Monday, July 23, 2012

The Politics of Autism-This is a Safe Blog

This post has been in the works for awhile. It is the second half of my post about Thinking for Yourself. That post dealt with parental guilt, parental self-care and parental intelligence. Today I want to talk about the politics of the autism community and the marginalization of those that don't tow the preferred political line.

As my readers know, the purpose of my blog is to try to help parents understand their options in helping their children. I regale everyone with stories of what worked and what didn't work for my boys. I try to give practical advice for impractical situations. I do my best to remain upbeat, even though I do have my own moments of being overwhelmed. I turn noone away who needs help. I marginalize noone who asks for help. I don't care who you are and where you come from. I don't ask to see your political affiliation card, nor ask your religion, ethnic background or country of origin. The only criteria I need to help someone is that their child has autism.

But one thing I do notice in the autism community is that someone somewhere decided who the leaders are and who they are not. Which side are you on? Autism Speaks or the Self-Advocacy Network? Biomedical diets or strict conventional therapy? Homeschooling or inclusion or something in-between? Total societal revamping or preparing your child for the realities of societal norms? That there is a thing such as normal versus that there is no such thing as normal? Never even mind democrat versus republican...Obamacare care versus no-governmental centralized healthcare...Religion versus secular...Too many people have decided that you have to choose sides. Well that doesn't happen here.

Not that that really is a big deal, choosing, but when you disagree with these self-anointed powers that be, then somehow your voice doesn't get heard. That if you disagree with either side and the conventional wisdom of the day, a maelstrom ensues. But not one that is loud and boisterous, but one of deafening silence, where your thoughts, opinions and cares go unnoticed and disrespected.

It's more than an extension of the politically correct crap that we see everyday. This is more than the nonsense children face at school and on college campuses where certain opinions are ostracized and people made to feel less because of their belief systems. This goes so far as to deny people the right to choose how they want to bring up their children and what they will do to protect their children. Each side even tells you what words you may use in a conversation and how you are to refer to your child.

No, I am not against the movement to stop name-calling. Having been the victim of on-line bullying it is not fun at all. But I am tired of the fact that some people out there, in whatever universe they inhabit, think they can tell you how to discuss, approach and intellectualize a personal situation. Because let me tell you something, raising a child, especially a child with a disability is a hugely private endeavor. One that is fraught with uncertainty, fear and a search into the unknown.

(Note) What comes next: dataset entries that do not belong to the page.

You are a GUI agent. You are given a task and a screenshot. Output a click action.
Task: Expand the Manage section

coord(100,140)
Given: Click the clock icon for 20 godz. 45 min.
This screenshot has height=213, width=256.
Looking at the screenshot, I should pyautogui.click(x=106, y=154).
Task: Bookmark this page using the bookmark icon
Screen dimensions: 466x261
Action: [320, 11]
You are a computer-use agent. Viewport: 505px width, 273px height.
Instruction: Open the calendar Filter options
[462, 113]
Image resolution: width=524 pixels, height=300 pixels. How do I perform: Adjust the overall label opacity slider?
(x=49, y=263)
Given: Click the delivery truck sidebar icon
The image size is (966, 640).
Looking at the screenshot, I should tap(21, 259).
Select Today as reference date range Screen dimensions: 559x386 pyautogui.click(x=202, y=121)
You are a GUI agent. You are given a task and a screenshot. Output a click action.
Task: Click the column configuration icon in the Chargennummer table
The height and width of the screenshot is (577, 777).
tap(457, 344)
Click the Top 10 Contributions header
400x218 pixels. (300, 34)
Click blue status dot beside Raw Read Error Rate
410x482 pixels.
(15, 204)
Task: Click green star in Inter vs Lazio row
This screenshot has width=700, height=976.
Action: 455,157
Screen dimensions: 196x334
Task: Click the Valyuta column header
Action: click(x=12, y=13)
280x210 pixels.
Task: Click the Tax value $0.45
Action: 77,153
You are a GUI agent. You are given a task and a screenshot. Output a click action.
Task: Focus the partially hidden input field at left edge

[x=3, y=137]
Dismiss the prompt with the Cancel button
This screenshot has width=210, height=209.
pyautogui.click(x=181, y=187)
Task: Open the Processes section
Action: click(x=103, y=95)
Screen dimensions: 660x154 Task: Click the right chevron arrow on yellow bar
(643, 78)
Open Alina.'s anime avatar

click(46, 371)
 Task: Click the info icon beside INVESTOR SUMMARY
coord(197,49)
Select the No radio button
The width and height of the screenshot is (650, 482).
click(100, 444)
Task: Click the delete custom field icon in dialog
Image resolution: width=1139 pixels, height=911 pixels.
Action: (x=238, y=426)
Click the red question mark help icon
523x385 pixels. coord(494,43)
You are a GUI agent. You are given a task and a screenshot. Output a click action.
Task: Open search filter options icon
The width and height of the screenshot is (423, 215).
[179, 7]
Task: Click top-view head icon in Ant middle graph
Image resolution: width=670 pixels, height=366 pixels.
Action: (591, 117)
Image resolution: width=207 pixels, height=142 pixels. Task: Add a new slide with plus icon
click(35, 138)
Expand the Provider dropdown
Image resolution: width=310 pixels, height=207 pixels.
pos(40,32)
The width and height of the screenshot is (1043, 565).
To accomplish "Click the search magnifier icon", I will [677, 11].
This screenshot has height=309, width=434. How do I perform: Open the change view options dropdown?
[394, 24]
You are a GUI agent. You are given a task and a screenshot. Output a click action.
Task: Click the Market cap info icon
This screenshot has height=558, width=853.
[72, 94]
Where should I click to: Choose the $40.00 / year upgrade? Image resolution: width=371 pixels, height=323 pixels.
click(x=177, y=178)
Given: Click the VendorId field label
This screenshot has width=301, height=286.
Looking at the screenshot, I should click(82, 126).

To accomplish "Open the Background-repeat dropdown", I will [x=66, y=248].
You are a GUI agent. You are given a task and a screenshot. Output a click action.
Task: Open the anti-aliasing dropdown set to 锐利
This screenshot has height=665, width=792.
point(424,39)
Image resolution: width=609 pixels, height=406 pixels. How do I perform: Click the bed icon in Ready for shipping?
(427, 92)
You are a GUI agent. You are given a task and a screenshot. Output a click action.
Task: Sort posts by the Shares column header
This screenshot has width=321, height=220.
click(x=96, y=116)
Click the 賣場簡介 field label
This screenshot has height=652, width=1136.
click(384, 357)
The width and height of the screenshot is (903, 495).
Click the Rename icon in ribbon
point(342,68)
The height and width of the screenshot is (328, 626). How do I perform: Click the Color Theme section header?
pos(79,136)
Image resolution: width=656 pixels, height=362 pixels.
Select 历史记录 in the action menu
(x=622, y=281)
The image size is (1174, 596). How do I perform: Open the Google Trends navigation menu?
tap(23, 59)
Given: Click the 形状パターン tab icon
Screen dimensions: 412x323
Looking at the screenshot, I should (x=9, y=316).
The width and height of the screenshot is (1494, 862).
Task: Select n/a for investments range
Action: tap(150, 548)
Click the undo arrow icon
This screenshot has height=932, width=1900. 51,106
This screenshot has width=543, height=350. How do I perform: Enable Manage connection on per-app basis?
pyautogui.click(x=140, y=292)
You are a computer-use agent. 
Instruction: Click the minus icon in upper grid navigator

People need to feel safe when they ask questions. People need to feel free to use whatever language they want. People need to feel free to grasp at ideas, thoughts, notions, perceptions that they think will help their child. Name-calling, marginalization, self-righteousness and quite frankly a pole-stuck-up-your-butt does noone any good. No one person has all the answers for someone else. Life just doesn't work that way. I am tired of all those out there who think they know everything and its their way or nothing.

Listen, I am tired of watching everything I do and say when it comes to the autism community for fear that someone somewhere is going to get their knickers in a twist. I am afraid its not going to happen anymore. I am from this moment on declaring my adulthood. All are welcome here. No one need be afraid to ask anything and everything in anyway they want. There is no judgement on this blog. Except if you come here with a chip on your shoulder thinking you are better than everyone else or your choice in parenting makes you a better parent then someone else (that includes celebrity and non-celebrity types). These ideas are just terribly hurtful and denigrating. These ideas are anything but helpful and will not be tolerated.

There is one more very important caveat however:   I will warn you, if you promote harmful medical procedures, I will not accept that as a parental choice. There is no such thing as hurting your child in order to help them. I have no issue with asking about these procedures. I will point you in the right direction, but do not think that they are accepted by me simply because everyone is welcome here.

I know there have been calls for unanimity in the autism community but it is never going to happen. When you have at least two people in a room you are going to have varied opinions. The best we can hope for is that people do not sabotage each other, and that respect will flow to one another. Maybe someday somewhere there will be a cohesive view of how to help those with autism. But I do not see that anytime in the near future. And truthfully, when there is only one modus operandi for something that generally leads to stagnation and atrophy too. The way to keep moving forward is to constantly question what you are doing and how helpful is your regime. You can't do that if there is no leeway in protocols.

But in the meantime, let me reiterate:  this blog is a safe place for questions, ideas and thoughts. There is only help here and no judgement.